- [Exercise instructions]:
Please transcribe the listing below with every word intact.

===

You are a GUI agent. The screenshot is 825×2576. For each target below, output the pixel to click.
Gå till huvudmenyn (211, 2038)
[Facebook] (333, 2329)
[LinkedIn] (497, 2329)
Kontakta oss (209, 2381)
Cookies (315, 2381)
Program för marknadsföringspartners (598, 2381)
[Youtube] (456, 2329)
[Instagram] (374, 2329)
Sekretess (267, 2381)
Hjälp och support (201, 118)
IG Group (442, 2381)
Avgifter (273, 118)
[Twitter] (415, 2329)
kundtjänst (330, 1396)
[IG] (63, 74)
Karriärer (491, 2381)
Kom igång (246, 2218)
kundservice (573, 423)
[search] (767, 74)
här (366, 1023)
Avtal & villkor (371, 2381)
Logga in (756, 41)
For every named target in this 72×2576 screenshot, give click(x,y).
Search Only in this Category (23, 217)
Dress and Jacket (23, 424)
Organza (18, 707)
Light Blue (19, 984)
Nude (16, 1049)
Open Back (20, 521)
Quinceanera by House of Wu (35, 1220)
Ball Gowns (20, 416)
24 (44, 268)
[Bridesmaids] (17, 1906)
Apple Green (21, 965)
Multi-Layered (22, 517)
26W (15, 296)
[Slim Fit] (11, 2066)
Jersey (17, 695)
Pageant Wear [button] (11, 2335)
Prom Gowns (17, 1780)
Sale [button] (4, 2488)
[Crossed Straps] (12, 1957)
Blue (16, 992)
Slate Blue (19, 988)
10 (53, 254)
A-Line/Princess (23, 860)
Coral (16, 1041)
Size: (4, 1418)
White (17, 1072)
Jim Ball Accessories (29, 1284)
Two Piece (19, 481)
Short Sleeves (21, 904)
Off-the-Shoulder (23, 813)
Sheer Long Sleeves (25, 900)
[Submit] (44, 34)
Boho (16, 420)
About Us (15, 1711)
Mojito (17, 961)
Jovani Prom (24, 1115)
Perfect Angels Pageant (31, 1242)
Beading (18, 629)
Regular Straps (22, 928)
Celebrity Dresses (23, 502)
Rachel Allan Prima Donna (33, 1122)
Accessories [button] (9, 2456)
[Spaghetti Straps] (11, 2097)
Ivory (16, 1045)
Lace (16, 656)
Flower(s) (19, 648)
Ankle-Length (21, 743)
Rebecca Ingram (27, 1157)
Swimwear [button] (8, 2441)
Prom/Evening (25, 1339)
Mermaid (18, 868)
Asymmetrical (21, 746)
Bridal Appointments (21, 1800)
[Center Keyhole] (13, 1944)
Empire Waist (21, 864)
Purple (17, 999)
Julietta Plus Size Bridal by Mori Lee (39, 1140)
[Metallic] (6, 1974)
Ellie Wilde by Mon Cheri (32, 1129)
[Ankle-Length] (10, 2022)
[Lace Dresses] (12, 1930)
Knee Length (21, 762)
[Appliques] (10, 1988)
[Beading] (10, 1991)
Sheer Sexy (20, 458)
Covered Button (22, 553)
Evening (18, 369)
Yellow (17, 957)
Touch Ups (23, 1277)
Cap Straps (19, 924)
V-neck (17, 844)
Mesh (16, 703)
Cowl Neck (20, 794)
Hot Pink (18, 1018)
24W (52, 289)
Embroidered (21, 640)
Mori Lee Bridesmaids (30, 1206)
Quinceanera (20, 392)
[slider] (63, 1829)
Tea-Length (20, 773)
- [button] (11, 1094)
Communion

===

- [Response area]:
You are a GUI agent. The screenshot is 825×2576. For each target below, output the pixel to click.
Gå till huvudmenyn (211, 2038)
[Facebook] (333, 2329)
[LinkedIn] (497, 2329)
Kontakta oss (209, 2381)
Cookies (315, 2381)
Program för marknadsföringspartners (598, 2381)
[Youtube] (456, 2329)
[Instagram] (374, 2329)
Sekretess (267, 2381)
Hjälp och support (201, 118)
IG Group (442, 2381)
Avgifter (273, 118)
[Twitter] (415, 2329)
kundtjänst (330, 1396)
[IG] (63, 74)
Karriärer (491, 2381)
Kom igång (246, 2218)
kundservice (573, 423)
[search] (767, 74)
här (366, 1023)
Avtal & villkor (371, 2381)
Logga in (756, 41)
For every named target in this 72×2576 screenshot, give click(x,y).
Search Only in this Category (23, 217)
Dress and Jacket (23, 424)
Organza (18, 707)
Light Blue (19, 984)
Nude (16, 1049)
Open Back (20, 521)
Quinceanera by House of Wu (35, 1220)
Ball Gowns (20, 416)
24 (44, 268)
[Bridesmaids] (17, 1906)
Apple Green (21, 965)
Multi-Layered (22, 517)
26W (15, 296)
[Slim Fit] (11, 2066)
Jersey (17, 695)
Pageant Wear [button] (11, 2335)
Prom Gowns (17, 1780)
Sale [button] (4, 2488)
[Crossed Straps] (12, 1957)
Blue (16, 992)
Slate Blue (19, 988)
10 (53, 254)
A-Line/Princess (23, 860)
Coral (16, 1041)
Size: (4, 1418)
White (17, 1072)
Jim Ball Accessories (29, 1284)
Two Piece (19, 481)
Short Sleeves (21, 904)
Off-the-Shoulder (23, 813)
Sheer Long Sleeves (25, 900)
[Submit] (44, 34)
Boho (16, 420)
About Us (15, 1711)
Mojito (17, 961)
Jovani Prom (24, 1115)
Perfect Angels Pageant (31, 1242)
Beading (18, 629)
Regular Straps (22, 928)
Celebrity Dresses (23, 502)
Rachel Allan Prima Donna (33, 1122)
Accessories [button] (9, 2456)
[Spaghetti Straps] (11, 2097)
Ivory (16, 1045)
Lace (16, 656)
Flower(s) (19, 648)
Ankle-Length (21, 743)
Rebecca Ingram (27, 1157)
Swimwear [button] (8, 2441)
Prom/Evening (25, 1339)
Mermaid (18, 868)
Asymmetrical (21, 746)
Bridal Appointments (21, 1800)
[Center Keyhole] (13, 1944)
Empire Waist (21, 864)
Purple (17, 999)
Julietta Plus Size Bridal by Mori Lee (39, 1140)
[Metallic] (6, 1974)
Ellie Wilde by Mon Cheri (32, 1129)
[Ankle-Length] (10, 2022)
[Lace Dresses] (12, 1930)
Knee Length (21, 762)
[Appliques] (10, 1988)
[Beading] (10, 1991)
Sheer Sexy (20, 458)
Covered Button (22, 553)
Evening (18, 369)
Yellow (17, 957)
Touch Ups (23, 1277)
Cap Straps (19, 924)
V-neck (17, 844)
Mesh (16, 703)
Cowl Neck (20, 794)
Hot Pink (18, 1018)
24W (52, 289)
Embroidered (21, 640)
Mori Lee Bridesmaids (30, 1206)
Quinceanera (20, 392)
[slider] (63, 1829)
Tea-Length (20, 773)
- [button] (11, 1094)
Communion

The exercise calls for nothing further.